Голос был глубоким, весёлым и мелодичным — в совершенстве подходящим всей внешности молодого человека.
— Меня зовут Винченцо, Винченцо Паолини, — произнесли губы, немного тонкие для атлетически сложённого тела.
— Анна. Анна Грин. Но как? Где вы её нашли? — спросила она, глядя на сумочку. В такой ситуации ей бывать ещё не приходилось.
— У вора, — улыбнулся молодой человек. — А вора я нашёл в церкви.
— Вор прятался в церкви? — удивился Анна.
— Почему бы и нет? Он там благодарил Мадонну за удачу, — снова ослепительно улыбнулся молодой человек.
— Вы шутите? — недоверчиво произнесла Анна.
— Да правда же, — уверил её молодой человек. — Римские воры — даже из числа иммигрантов — очень набожные люди. Так с древних времён повелось. У этрусков даже была такая богиня — Фуррина, которая считалась покровительницей воров. Отсюда латинское слово furinus — «воровской».
— Вы что, историк? Лингвист? — поинтересовалась Анна, переходя на итальянский.
— В Риме все историки, — отозвался он. — А я думал, что вы первый раз в Риме.
— Я действительно здесь первый раз, — улыбнулась Анна. — Хотя и не первый день… Но как вы… отняли у него сумочку?
Она вдруг заметила, что один из рукавов его белого костюма почти оборван и болтается.
— Что это? — спросила она тихо. — Вор порвал ваш костюм? Вы в порядке? Вам не больно?
— Пустяки, — отреагировал молодой человек.
Он быстро снял пиджак и остался в одной белой майке, плотно облегающей его атлетическое и в то же время деликатно сложённое тело.
— Пустяки? — возмутилась Анна. — Он порвал вам костюм! Вы скажите, сколько я вам должна. Мне так неудобно.
— Уверяю вас — пустяки, — улыбнулся Винченцо. — Мне не хочется, чтобы вы из-за этого случая увезли с собой плохое впечатление о Риме.
— Ни за что. Только самое лучшее. К тому же в ближайшие несколько недель я никуда уезжать не собираюсь.
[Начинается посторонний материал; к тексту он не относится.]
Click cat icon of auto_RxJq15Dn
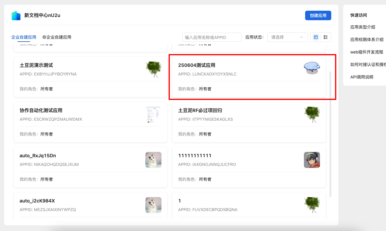This screenshot has height=231, width=386. 153,160
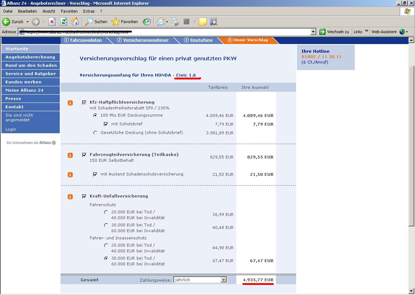Click the Login link in sidebar
This screenshot has height=295, width=415.
click(x=11, y=129)
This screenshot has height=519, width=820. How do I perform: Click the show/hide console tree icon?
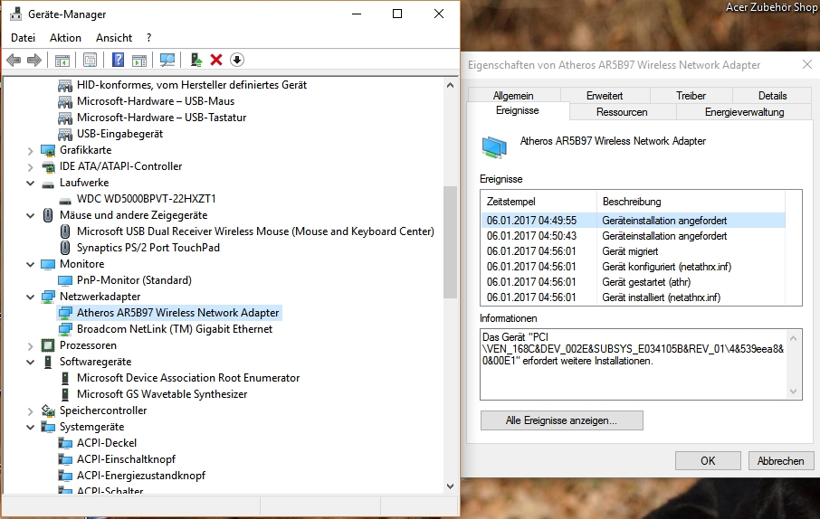click(x=62, y=60)
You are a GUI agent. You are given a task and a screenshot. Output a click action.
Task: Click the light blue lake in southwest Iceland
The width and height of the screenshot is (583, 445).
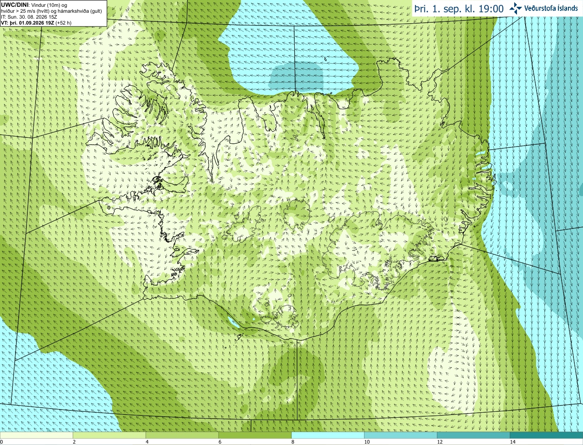point(234,322)
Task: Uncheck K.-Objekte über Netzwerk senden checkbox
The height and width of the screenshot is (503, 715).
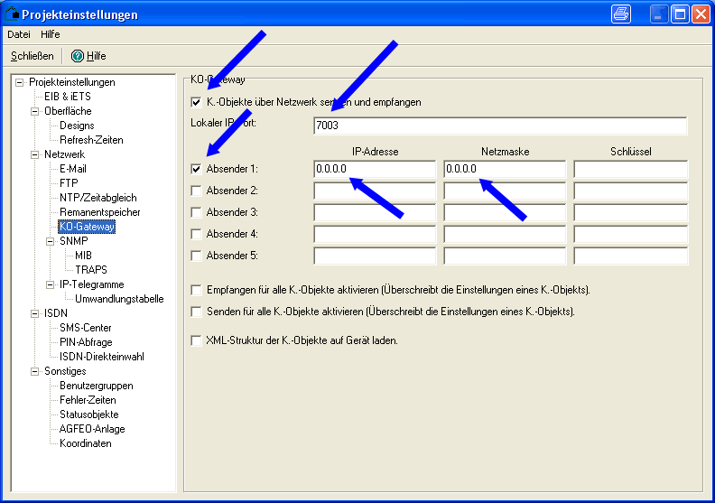Action: [x=197, y=102]
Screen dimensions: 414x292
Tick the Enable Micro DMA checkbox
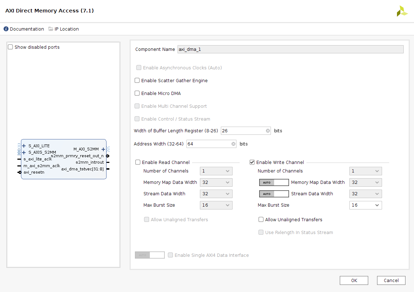137,94
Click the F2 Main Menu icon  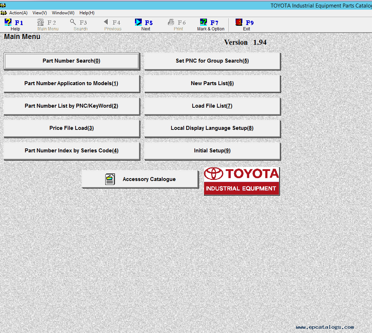pos(41,23)
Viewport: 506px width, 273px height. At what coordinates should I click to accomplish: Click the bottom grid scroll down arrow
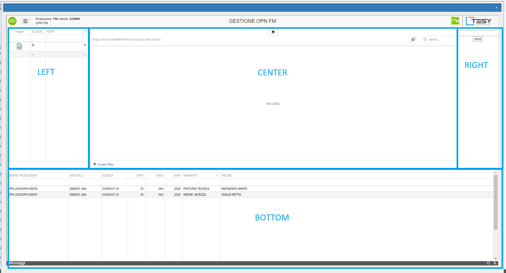pyautogui.click(x=496, y=259)
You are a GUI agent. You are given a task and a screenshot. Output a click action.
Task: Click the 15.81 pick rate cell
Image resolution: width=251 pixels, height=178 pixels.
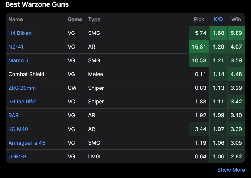[x=199, y=47]
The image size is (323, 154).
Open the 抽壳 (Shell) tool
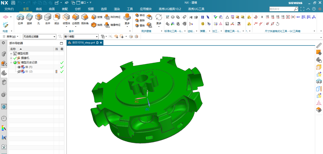97,25

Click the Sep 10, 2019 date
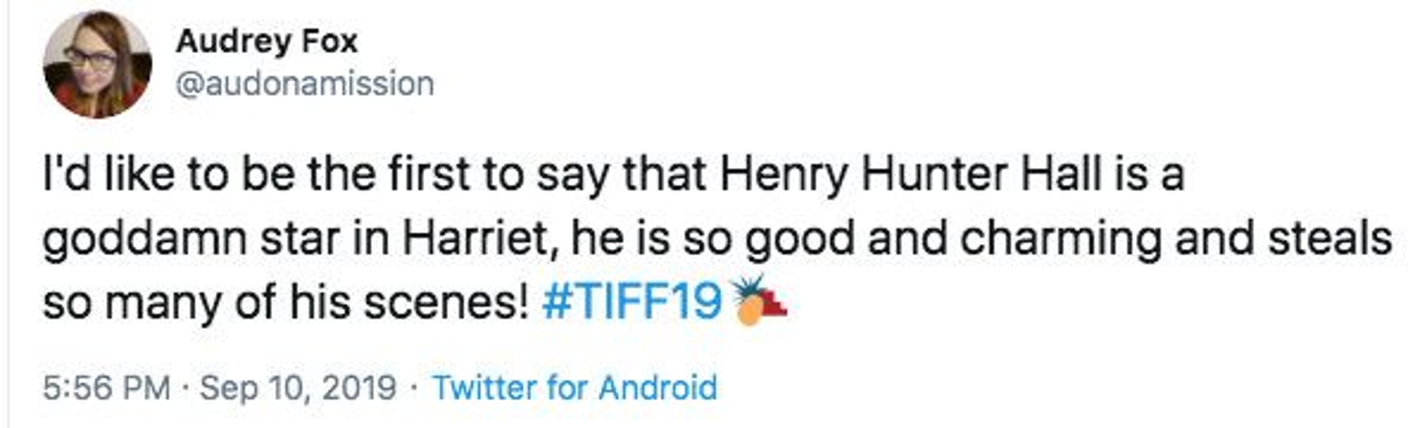coord(298,387)
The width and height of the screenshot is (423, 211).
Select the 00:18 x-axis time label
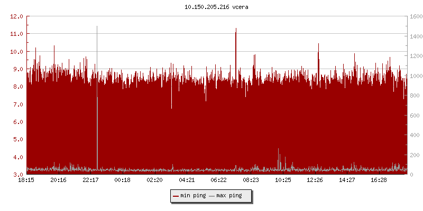(123, 180)
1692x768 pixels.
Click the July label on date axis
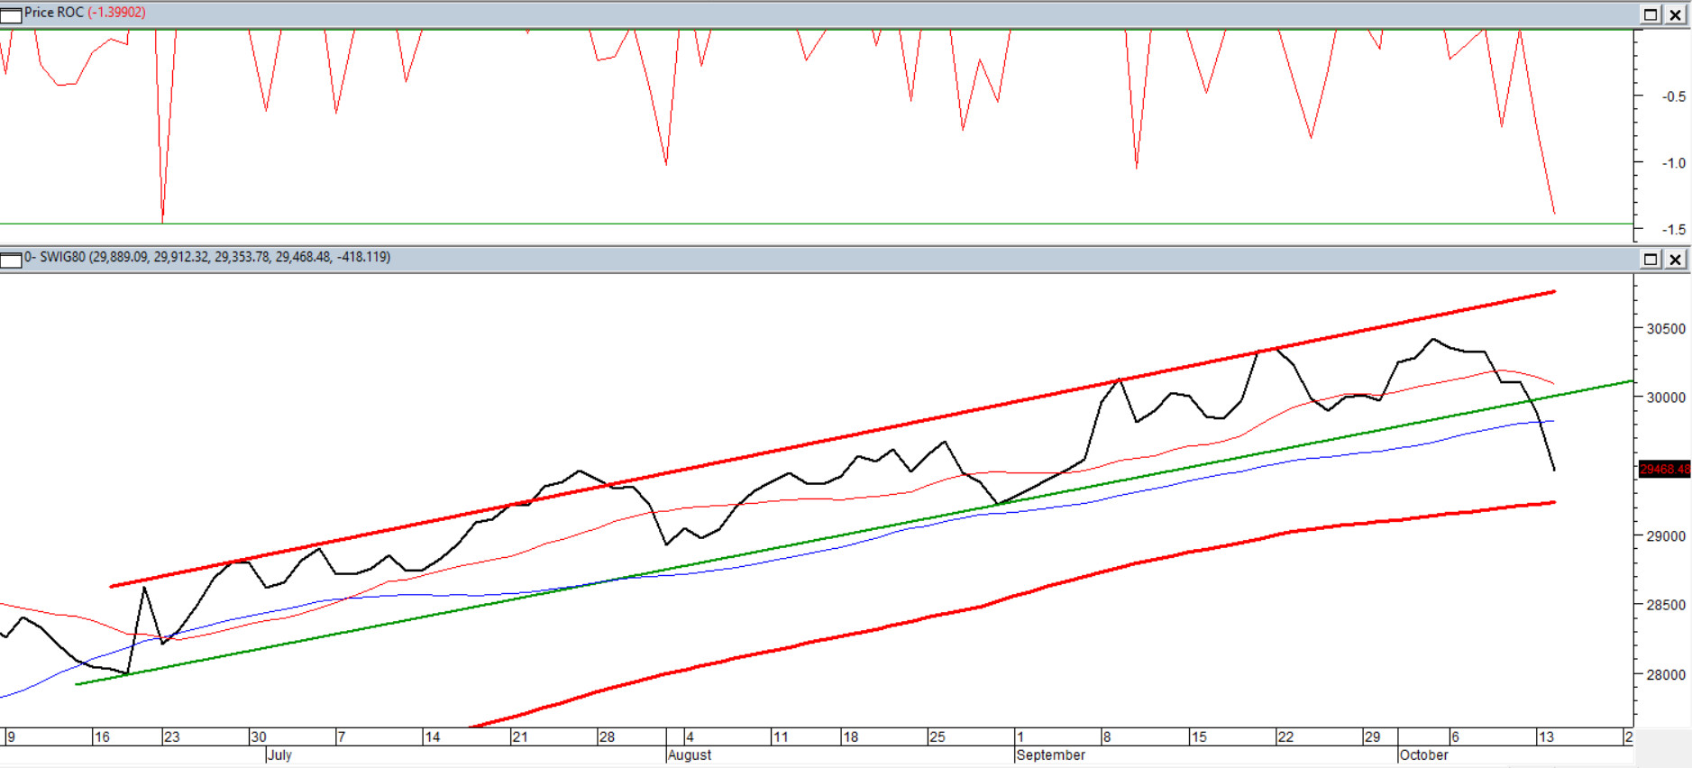[x=279, y=755]
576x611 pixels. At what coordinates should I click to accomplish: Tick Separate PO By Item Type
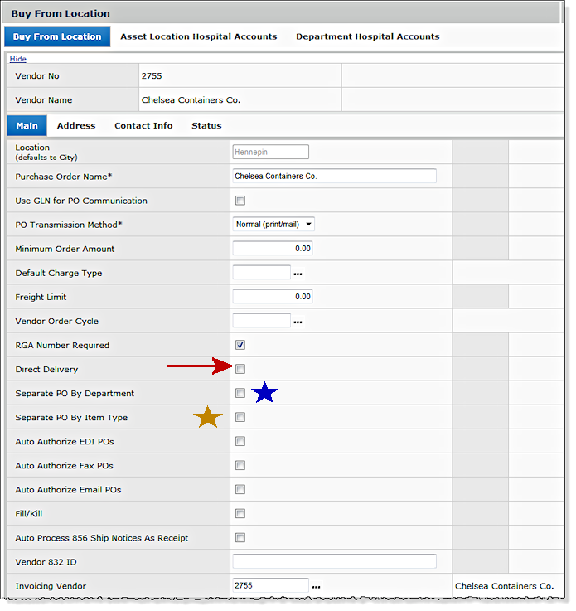[x=240, y=417]
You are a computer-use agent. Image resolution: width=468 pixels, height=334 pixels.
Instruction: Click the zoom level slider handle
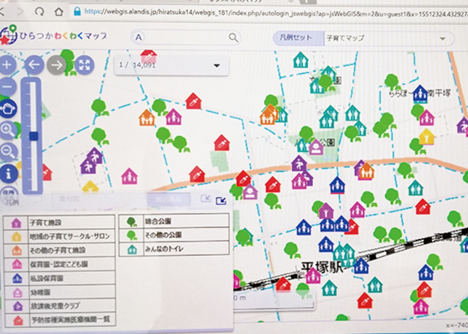pos(34,136)
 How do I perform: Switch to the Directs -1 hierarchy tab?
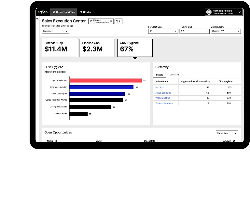tap(174, 75)
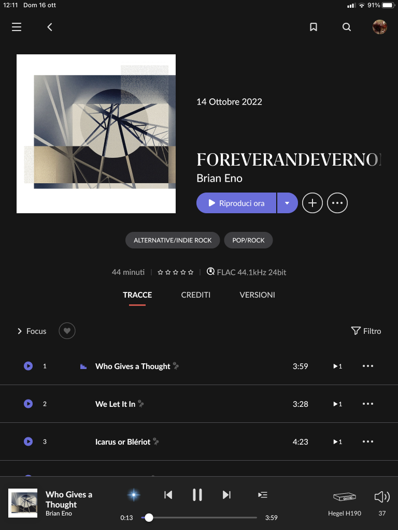Open Filtro track filter
Screen dimensions: 398x530
click(366, 331)
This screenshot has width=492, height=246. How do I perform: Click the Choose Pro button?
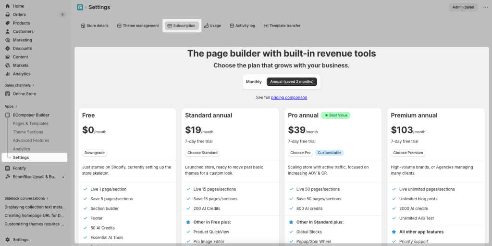click(x=300, y=153)
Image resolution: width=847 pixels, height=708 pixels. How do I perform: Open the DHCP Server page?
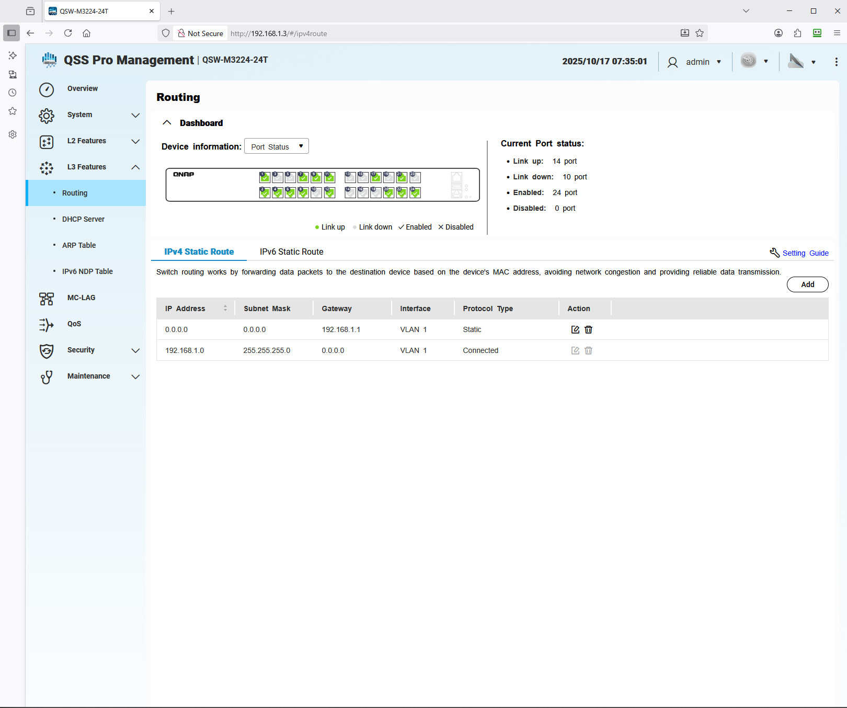83,219
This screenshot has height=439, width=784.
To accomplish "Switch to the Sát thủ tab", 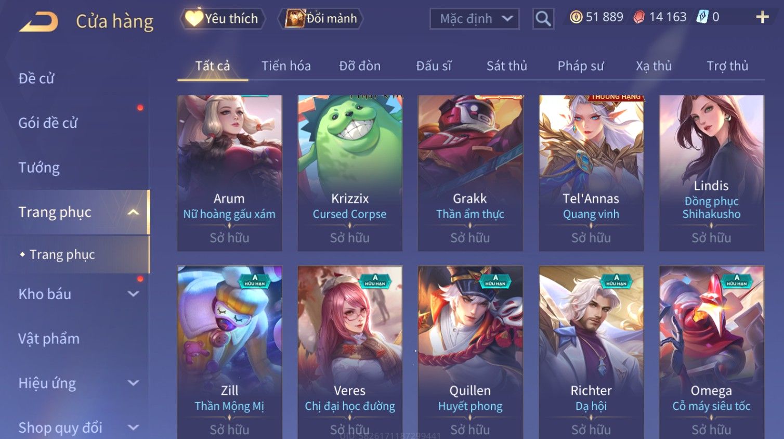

Она с трудом сдержала прилив к лицу краски, когда произнесла эти слова. Фактически она давала этому молодому человеку, Винченцо, понять, что он ей нравится. Так, если признаться, оно и было. Находясь в расцвете своей женственности, Анна до сих пор оставалась нераскрывшимся цветком. Её связь с Толяном носила, можно сказать, платонический характер, и Анна не знала любви и ласки очень давно. Но и мечтать о таком неожиданном счастье, как Винченцо, не стоило. Пройдёт ещё несколько минут — и он навеки исчезнет из её жизни, растворится в пёстрой толпе, а Анна продолжит свой одинокий путь.
Наступила неловкая пауза. Винченцо тоже, вероятно, раздумывал, что ему делать дальше.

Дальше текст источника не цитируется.